Recent research from Google, along with teams from MIT, Stanford, and Caltech, has unveiled a significant breakthrough in quantum computing. In two papers published in the journal Nature on October 22, the researchers claimed to have established a verifiable instance of quantum advantage using the Willow quantum processor. This achievement indicates that Willow surpasses current supercomputers in solving a specific problem.
To grasp how a quantum computer operates, consider waves rippling through a pond. When two wave crests converge, they create a larger wave, while a crest and a trough cancel each other out—a phenomenon known as interference. At the quantum level, particles can behave like waves, and their associated “wave functions,” which represent probabilities, can interfere with one another. By managing this interference, scientists can enhance the likelihood of identifying the correct solution to a problem, while diminishing the chances of incorrect ones. This is the fundamental operation of a quantum computer.
In one of the studies, the research team introduced a quantum algorithm aimed at addressing optimization problems—scenarios where the objective is to identify the best solution from numerous possibilities. Named Decoded Quantum Interferometry (DQI), this algorithm employs a quantum version of the Fourier transform to manipulate the wave-like characteristics of particles used as bits in quantum computing. The design allows for constructive interference of waves corresponding to favorable solutions, enhancing their signal, while waves linked to less desirable solutions interfere destructively and diminish. Consequently, by assessing the final state, the algorithm significantly increases the chances of arriving at a high-quality answer. The researchers demonstrated that for the optimal polynomial intersection problem, the DQI algorithm outperformed any known classical computer in terms of speed.
The second study focused on how information becomes scrambled within a complex quantum system. For instance, if a drop of dark blue dye is added to a still pool, the initial information is localized. However, as the dye disperses, the information becomes spread out, resulting in a faint, uniform blue tint across the pool. While the original drop seems lost, the information is not gone; it is simply scrambled across many molecules. This analogy applies to quantum systems, where information initially held in one quantum bit becomes distributed throughout other bits as they interact.
To measure this intricately hidden information, the researchers devised a clever experiment. Imagine shouting in a large warehouse. The sound waves disperse, echoing throughout the space. If a friend strikes a bell while your voice is still echoing, that sound wave receives a unique imprint. When the echoes are played back, those imprinted waves do not cancel out perfectly, revealing a faint, jumbled echo that retains information about the original sound. This leftover sound reflects the process of Out-of-Time-Order Correlation (OTOC) measurement, allowing the scientists to gauge how much the information has interacted and spread within the system.

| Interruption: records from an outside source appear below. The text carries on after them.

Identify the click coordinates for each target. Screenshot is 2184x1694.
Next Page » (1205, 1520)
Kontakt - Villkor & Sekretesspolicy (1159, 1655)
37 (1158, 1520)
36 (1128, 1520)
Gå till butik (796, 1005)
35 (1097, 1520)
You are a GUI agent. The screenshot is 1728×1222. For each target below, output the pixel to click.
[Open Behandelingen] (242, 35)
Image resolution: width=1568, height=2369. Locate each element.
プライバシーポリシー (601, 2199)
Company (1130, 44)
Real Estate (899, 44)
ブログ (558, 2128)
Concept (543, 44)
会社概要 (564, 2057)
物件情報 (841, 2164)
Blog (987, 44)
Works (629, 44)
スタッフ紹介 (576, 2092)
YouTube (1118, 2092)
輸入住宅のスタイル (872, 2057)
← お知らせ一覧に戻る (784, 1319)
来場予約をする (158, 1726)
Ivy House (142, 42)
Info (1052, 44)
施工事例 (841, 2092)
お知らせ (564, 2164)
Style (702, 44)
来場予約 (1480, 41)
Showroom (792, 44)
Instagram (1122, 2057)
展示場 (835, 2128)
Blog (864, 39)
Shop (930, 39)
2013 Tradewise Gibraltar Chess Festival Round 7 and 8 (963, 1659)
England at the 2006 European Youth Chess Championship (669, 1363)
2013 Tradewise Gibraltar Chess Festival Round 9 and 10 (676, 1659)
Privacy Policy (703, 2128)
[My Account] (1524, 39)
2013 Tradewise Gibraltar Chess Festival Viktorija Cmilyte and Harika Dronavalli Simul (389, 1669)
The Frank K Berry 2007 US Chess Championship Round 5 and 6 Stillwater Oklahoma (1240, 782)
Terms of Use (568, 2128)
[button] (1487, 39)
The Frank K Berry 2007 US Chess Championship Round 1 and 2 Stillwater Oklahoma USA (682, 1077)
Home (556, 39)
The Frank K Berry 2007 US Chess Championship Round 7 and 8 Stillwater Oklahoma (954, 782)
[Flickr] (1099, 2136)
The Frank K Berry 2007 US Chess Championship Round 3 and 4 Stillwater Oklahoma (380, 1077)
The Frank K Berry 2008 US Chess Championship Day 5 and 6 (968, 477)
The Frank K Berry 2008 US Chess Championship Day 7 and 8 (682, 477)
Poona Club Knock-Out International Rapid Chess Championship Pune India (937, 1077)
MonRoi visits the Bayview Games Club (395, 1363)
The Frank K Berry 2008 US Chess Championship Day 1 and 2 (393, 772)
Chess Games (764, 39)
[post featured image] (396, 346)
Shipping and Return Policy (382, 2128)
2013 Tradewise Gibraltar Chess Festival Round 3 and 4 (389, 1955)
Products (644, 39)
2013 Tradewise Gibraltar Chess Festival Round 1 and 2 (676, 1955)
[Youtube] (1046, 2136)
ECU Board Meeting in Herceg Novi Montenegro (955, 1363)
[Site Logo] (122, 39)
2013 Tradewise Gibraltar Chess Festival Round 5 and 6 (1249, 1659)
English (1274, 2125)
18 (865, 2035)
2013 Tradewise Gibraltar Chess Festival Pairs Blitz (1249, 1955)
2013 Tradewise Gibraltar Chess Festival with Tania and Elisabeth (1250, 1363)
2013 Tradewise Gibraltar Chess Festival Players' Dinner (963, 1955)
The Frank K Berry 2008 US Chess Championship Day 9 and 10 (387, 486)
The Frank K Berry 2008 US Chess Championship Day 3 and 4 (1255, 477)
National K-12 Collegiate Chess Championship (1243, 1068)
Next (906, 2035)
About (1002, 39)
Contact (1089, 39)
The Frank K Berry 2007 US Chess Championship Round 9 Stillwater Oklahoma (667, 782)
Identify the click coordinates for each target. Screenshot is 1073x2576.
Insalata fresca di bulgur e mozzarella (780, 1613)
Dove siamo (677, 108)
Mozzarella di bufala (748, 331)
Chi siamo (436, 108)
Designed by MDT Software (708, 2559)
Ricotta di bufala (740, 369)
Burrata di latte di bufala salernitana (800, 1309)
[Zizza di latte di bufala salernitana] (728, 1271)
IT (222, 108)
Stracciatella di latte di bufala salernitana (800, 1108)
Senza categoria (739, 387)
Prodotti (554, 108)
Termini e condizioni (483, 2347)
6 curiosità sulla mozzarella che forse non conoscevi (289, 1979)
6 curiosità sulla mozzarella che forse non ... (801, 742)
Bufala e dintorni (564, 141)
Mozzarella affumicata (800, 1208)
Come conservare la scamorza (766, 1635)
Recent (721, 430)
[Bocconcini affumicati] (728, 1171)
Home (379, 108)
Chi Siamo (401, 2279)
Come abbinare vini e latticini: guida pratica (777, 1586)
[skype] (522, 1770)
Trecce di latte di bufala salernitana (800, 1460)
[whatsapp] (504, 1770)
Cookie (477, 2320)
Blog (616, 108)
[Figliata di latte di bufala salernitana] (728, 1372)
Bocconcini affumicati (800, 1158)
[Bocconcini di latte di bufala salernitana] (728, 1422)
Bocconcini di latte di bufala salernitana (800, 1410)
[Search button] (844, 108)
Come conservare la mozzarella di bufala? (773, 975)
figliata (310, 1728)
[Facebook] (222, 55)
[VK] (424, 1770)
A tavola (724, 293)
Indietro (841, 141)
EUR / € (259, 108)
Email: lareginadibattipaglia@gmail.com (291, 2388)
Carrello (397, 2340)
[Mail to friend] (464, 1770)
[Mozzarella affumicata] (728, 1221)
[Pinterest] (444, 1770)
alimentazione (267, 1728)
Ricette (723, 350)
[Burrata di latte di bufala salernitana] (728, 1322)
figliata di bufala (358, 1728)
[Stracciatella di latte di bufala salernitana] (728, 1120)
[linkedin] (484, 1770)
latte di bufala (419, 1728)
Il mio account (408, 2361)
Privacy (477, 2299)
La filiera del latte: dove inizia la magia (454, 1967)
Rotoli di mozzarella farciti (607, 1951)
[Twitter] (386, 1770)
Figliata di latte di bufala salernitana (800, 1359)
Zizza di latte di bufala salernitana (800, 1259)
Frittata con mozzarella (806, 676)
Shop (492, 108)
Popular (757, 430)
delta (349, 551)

In their second experiment, the researchers worked with circuits so complex that simulating them on the world”s second-fastest supercomputer would reportedly take over three years. In contrast, the Willow processor completed the task in approximately two hours. However, while the first paper showcased a quantum algorithm solving a problem much faster than classical computers, a definitive mathematical proof is still required to confirm that no efficient solution exists for classical computers. Further research will be needed to demonstrate that the problem remains difficult for all non-quantum systems. Likewise, although the second study illustrated a quantum computer tackling a complex problem, the next step involves an independent team applying the same method to resolve a genuine unsolved issue in fields such as physics or chemistry.
Despite these advancements, the applications of these findings remain largely prospective, as they are still based on lab-created tasks that have yet to translate into actual scientific breakthroughs. Future progress will rely on enhancements in other aspects of quantum computing, including error correction and scaling to accommodate thousands of reliable quantum bits, which are anticipated to take several more years.
In 2019, Google”s researchers claimed to have achieved a quantum advantage through a different experiment focused on random circuit sampling. In that instance, the Sycamore processor ran a random program to generate a list of answers, aiming to predict the most frequent outcomes. However, validating a single answer in random circuit sampling is challenging, as it relies on statistical distributions. Conversely, the problem tackled in the new studies pertains to a scientifically relevant physical quantity, and the results are verifiable since the same problem can be executed on classical or other quantum computers, with verification not dependent on statistical patterns.
A potential initial application for these findings lies in Hamiltonian learning, which involves deducing unknown parameters of a physical system by aligning experimental data with simulated results. The principles that underpin the work of this year”s Nobel Prize winners in physics are integral to making processors like Willow feasible. One of the laureates, Michel Devoret, serves as the chief scientist for quantum hardware at Google Quantum AI. The recent studies build upon their foundational work by addressing an optimization problem and investigating how information propagates within quantum systems.